== ABOUT THIS TASK ==
Return the lines below in which the string "agent" occurs.

[Opening RECORDS SHOWN section]

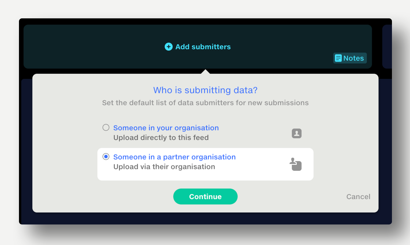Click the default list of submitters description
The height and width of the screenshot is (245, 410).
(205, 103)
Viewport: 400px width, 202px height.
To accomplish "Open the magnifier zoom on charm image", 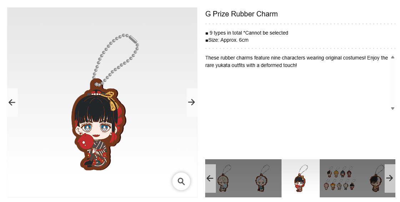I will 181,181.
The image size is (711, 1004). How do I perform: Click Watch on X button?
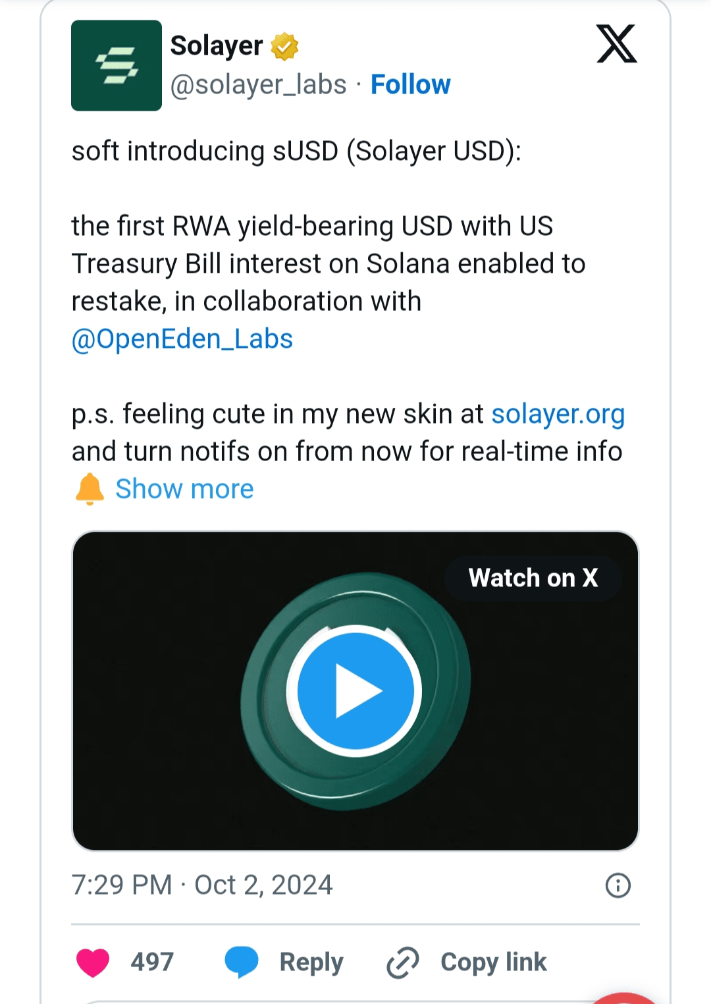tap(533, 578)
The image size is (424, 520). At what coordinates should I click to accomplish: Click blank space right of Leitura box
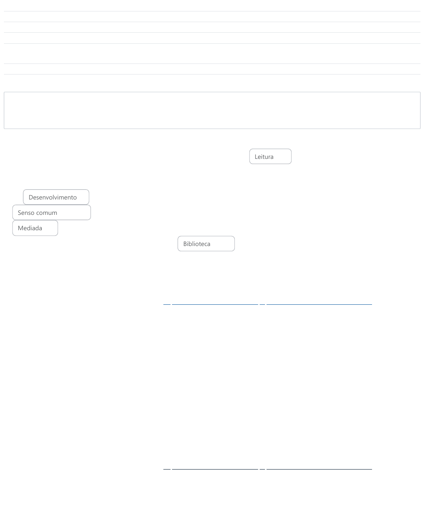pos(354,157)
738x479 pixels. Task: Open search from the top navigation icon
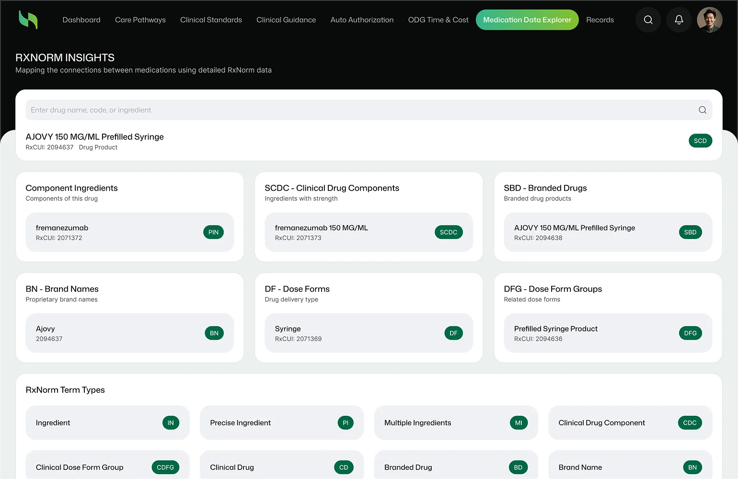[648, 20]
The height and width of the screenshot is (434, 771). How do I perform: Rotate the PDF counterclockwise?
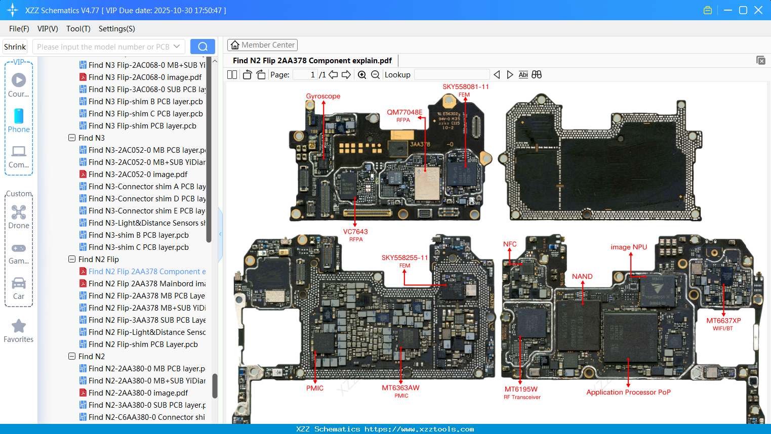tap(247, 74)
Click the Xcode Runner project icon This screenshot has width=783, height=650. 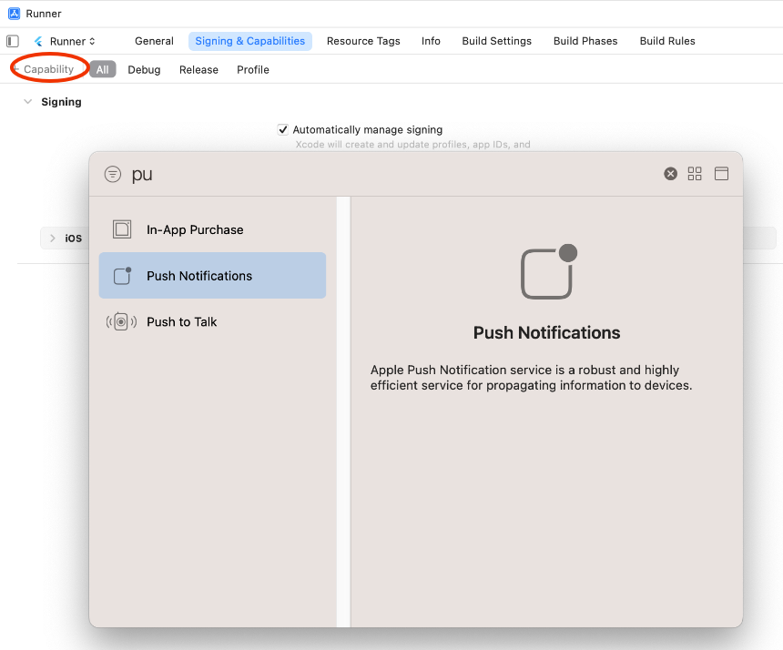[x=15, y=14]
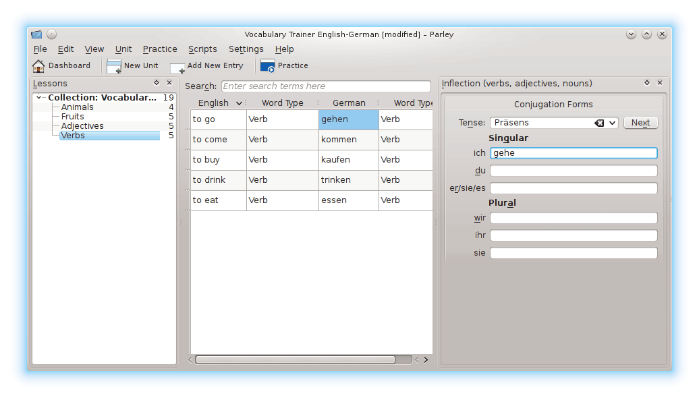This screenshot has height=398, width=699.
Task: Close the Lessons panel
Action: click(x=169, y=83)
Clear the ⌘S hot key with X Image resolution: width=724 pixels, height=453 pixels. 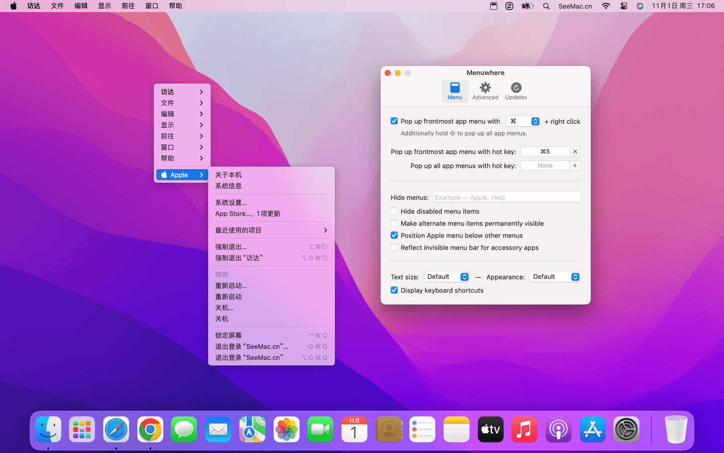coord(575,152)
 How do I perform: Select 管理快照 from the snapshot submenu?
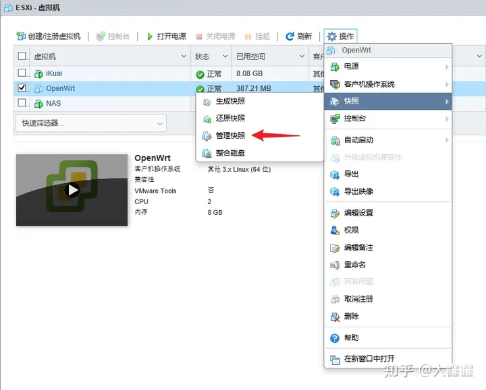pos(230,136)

[Closing RECORDS SHOWN section]
[Opening RECORDS SHOWN section]

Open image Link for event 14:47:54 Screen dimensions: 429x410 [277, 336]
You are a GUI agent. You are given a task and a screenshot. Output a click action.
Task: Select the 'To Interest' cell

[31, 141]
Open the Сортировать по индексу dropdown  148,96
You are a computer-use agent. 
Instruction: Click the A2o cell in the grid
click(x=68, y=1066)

[Closing RECORDS SHOWN section]

== RESPONSE TO THIS TASK ==
You are a GUI agent. You are given a task and a screenshot. Output a click action.
You are a computer-use agent. 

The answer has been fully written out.